TEXT SECTION

LOTR: Frodo never had a chance to destroy the One Ring. He is shown from the very start he cannot do it

So then why does Frodo diminish so much in the six(ish) months it takes him to travel to Mordor?

He’s ok with the Ring for 17 years but the last six months are what ruin him?

See also being stabbed with a Morgul-blade, actually wearing the Ring, and Sauron and the Ring itself actively sensing their time had rolled round again and bending their will on rejoining? A not-so insubstantial amount of being separated from all he holds dear and supporting him, exhaustion, near starvation, a poisoning, and, oh, wait, a justified paranoia that almost everyone he deals with IS actually trying to take the Ring?

He deals with a LOT after the start of that second chapter and the 17 year time gap.

That’s my point. I don’t think he was “actually wearing the Ring” for the 17 years. The ring was in a chest. And, when not worn/held the Ring had vastly diminished power. If it still had an effect then that means the Ring affects people in a radius around it and if that is true it would have corrupted the whole fellowship at the least since they were all hanging around nearby.

He’s incomparable! Like…

Hmm

IIRC, he would slip it on occasionally, particularly to avoid unwelcome encounters (f’rinstance with Lobelia Sackville-Baggins). Pippin caught him at it once.

Okay, I don’t think we’re arguing that point, although there are arguments about how much if at all Frodo used the ring during the 17 years, with some going with the assumption @kaylasdad99 did that he may have used it much like Bilbo did, others that he didn’t until he left the Shire. But, IMHO, he was also far from “keeping it in a chest” per the section I quoted you. To me, it reads like he kept it safe by keeping it on his body the whole time, in almost exactly the way Bilbo did, secure with a chain so it couldn’t “slip away”. Which would imply that even if never worn, he was directly exposed to it for, again 17 years.

DIRECTION 1
Summarize the discussion about Frodo and the Ring in two sentences.
DIRECTION 2
In the discussion about Frodo and the Ring, why does the last participant conclude that Frodo was directly exposed to the Ring for seventeen years even if he never wore it? Answer in one to three sentences.
DIRECTION 3
Write the next reply in the discussion about Frodo and the Ring, continuing from its final post.

PROVIDED DATA
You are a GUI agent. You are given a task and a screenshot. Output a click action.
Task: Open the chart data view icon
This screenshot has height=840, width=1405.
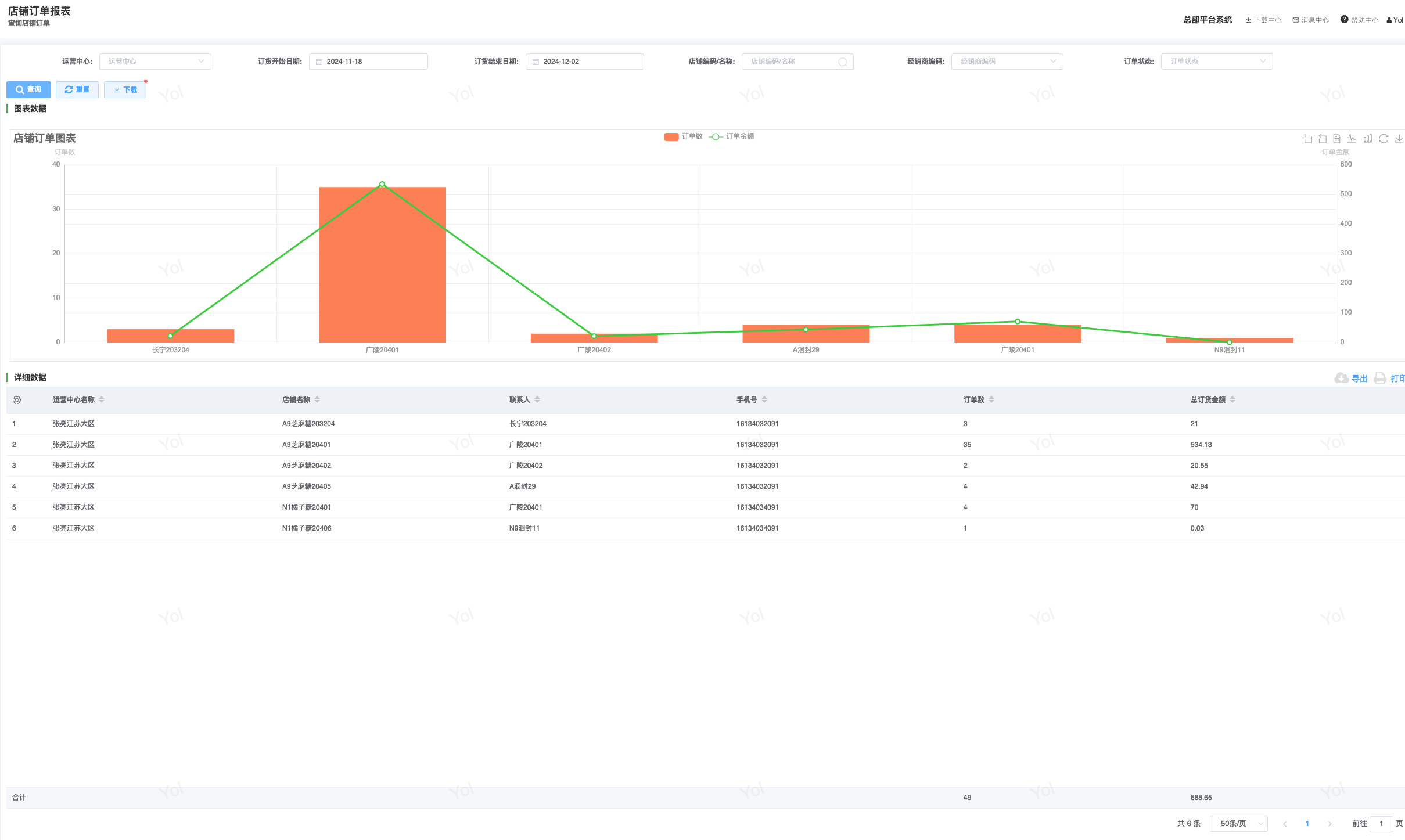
--
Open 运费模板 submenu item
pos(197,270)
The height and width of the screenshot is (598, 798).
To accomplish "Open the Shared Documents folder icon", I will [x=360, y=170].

WRITTEN RESPONSE 1
Participants debate why Frodo declined so sharply during the roughly six-month journey to Mordor after holding the Ring for seventeen years. Some cite the Morgul-blade wound, wearing the Ring, Sauron's will, hardship, and justified paranoia, and one argues that the Ring sat in a chest with diminished power, while others reply that Frodo occasionally slipped it on and likely kept it on a chain on his body the whole time.

WRITTEN RESPONSE 2
That participant reads the quoted section as showing that Frodo did not keep the Ring in a chest. Instead, he kept it safe on his body the whole time, secured with a chain so that it could not slip away, much as Bilbo had done.

WRITTEN RESPONSE 3
And we know from Gollum, that it kept it’s affect on it’s owner despite not being physically in contact with them:

Gollum used to wear it at first, till it tired him; and then he kept it in a pouch next his skin, till it galled him; and now usually he hid it in a hole in the rock on his island, and was always going back to look at it. And still sometimes he put it on, when he could not bear to be parted from it any longer, or when he was very, very, hungry, and tired of fish.

So the Ring has a pernicious effect, which it maintains upon it’s possessor even when not directly in contact with it. As others have pointed out, the fact that Frodo used the Ring little if at all, absolutely limited it’s power over him in the long precursor to the actual quest, which certainly, along with his better nature, preserved him from most of the worst of the consequences of ownership.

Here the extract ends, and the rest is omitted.